Sunday, August 3, 2025

El mito del capitalista ilustrado

En 1914, Henry Ford introdujo dos medidas revolucionarias, al reducir la jornada laboral y duplicó el salario promedio; cosa que hizo por razones prácticas, ya que la rotación laboral era insostenible, la productividad estancada y la plantilla inexperta. Su reforma estabilizó el trabajo en la línea de montaje, aumentó la eficiencia y convirtió al obrero en consumidor; el éxito fue inmediato, y desde entonces su caso se cita como ejemplo de que tratar bien al trabajador puede ser rentable.

Sin embargo —y aquí está la paradoja, la excepción no se volvió regla—, pues muy pocos replicaron su modelo; las condiciones de trabajo siguieron deteriorándose, y el ejemplo sólo fortaleció al sindicalismo anticapitalista. La respuesta estaría en la naturaleza misma del capitalismo, como sistema que se reproduce a sí mismo (autopoiesis); lo que hace a partir de sus propios elementos, como el capital, el trabajo, la mercancía, el dinero, etc. Ningún elemento de este sistema actúa en función del sistema mismo, como bien común, sino de su propia supervivencia; lo que significa una competitiva inmediata, que consume todos los recursos necesarios para la mantención del sistema.
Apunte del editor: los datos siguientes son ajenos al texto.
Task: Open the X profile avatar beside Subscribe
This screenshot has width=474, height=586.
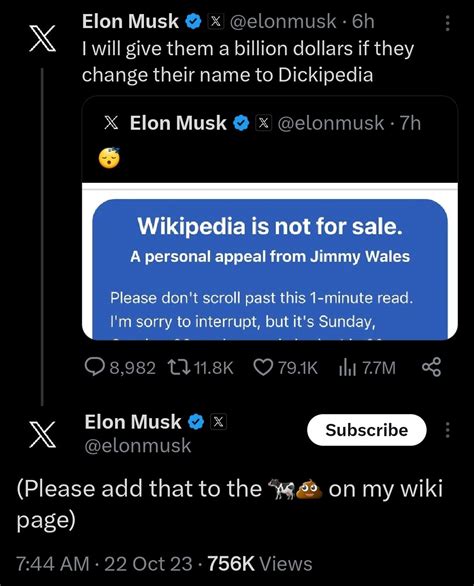Action: coord(43,434)
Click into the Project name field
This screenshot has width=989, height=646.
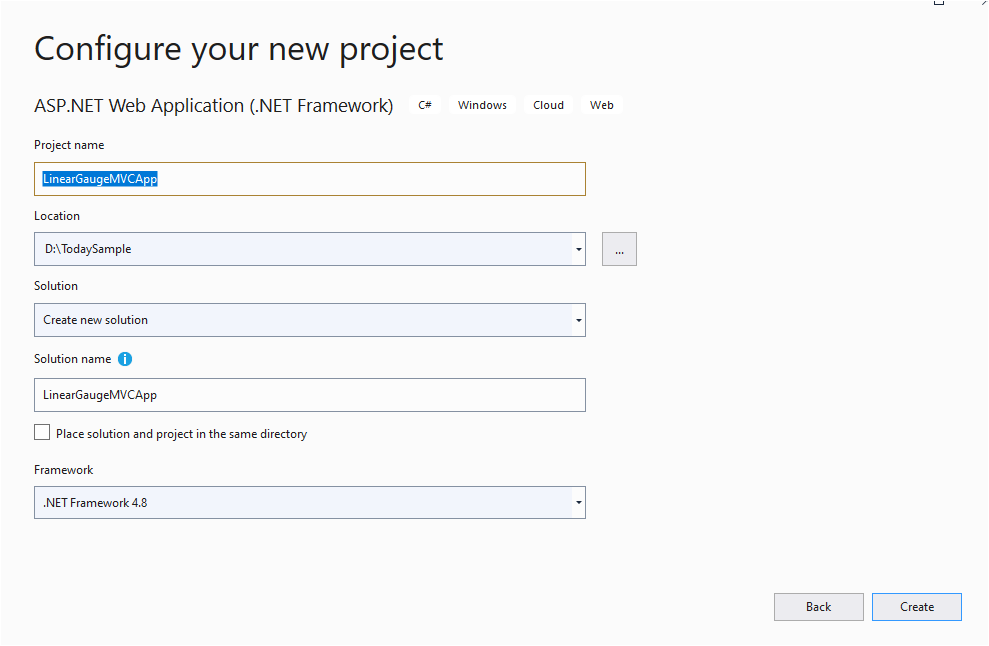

Las medidas de bienestar no son imposibles, pero sí arriesgadas si el entorno no garantiza que todos harán lo mismo; y Ford pudo hacerlo porque era un monopolio de hecho, con control y márgenes amplios, y escasa competencia directa. Sus condiciones eran excepcionales, e imitarlo sin esas ventajas habría sido suicida para cualquier otro empresario; la presión por reducir costos y aumentar márgenes lleva a la lógica contraria: precarización, subcontratación, externalización.

En otras palabras, lo que es racional a nivel sistémico no es funcional desde la perspectiva de los actores individuales; y esa contradicción estructural, impediría que una solución evidente se convierta en norma, por su excepcionalidad. Se puede decir que el trabajador es un capital de inversión en sí mismo, mejora el rendimiento y genera consumidores; pero el capital no es racional, y no tiene forma de internalizar ese valor de manera inmediata y funcional.

El empresario que invierte en bienestar asume un costo que, en muchos casos, beneficia también a sus competidores; sin un mecanismo de coordinación colectiva, esa inversión no se justifica en términos de ganancia privada. Eso no significa que el capitalismo de estado —que es lo que es el socialismo— sea más racional, sino sólo que lo aparenta; en realidad responde al mismo principio, por el que la economía no premia lo que es bueno para todos, sino lo que permite sobrevivir a cada uno.

Es por eso que, incluso si algo es evidentemente beneficioso a largo plazo, aún puede contradecir la lógica competitiva; en una suerte de razón trascendente (trascendental), por la que los procesos diacrónicos colisionan entre sí. Los Estados nacionales intentan corregir esa disfunción sistémica, con el llamado Estado de bienestar; pero esa solución —que es socialista— es más bien una tregua inestable, que termina devorada por sus propias mediaciones; en la corrupción —también sistémica— de su burocracia creciente, por parte de una clase media improductiva.

El error estaría en el intento de estabilizar lo que es dinámico (dialéctico), como la relación entre capital y trabajo; en un esfuerzo que solo posterga el conflicto y lo disfraza de equilibrio, a la vez que consume los recursos de la estructura. Los Estados socialistas llevaron esa lógica al extremo, y al suprimir la propiedad privada congelaron la movilidad; resultando sólo en una estabilizaron la clase técnica, que finalmente descapitaliza a la sociedad entera. La generalización de esa excepcionalidad de Henry Ford, sólo responde a la dinámica seudo religiosa de la ideología; que es la base de la ineficiencia capitalista del socialismo —en su corporativización del capital— y el neoliberalismo.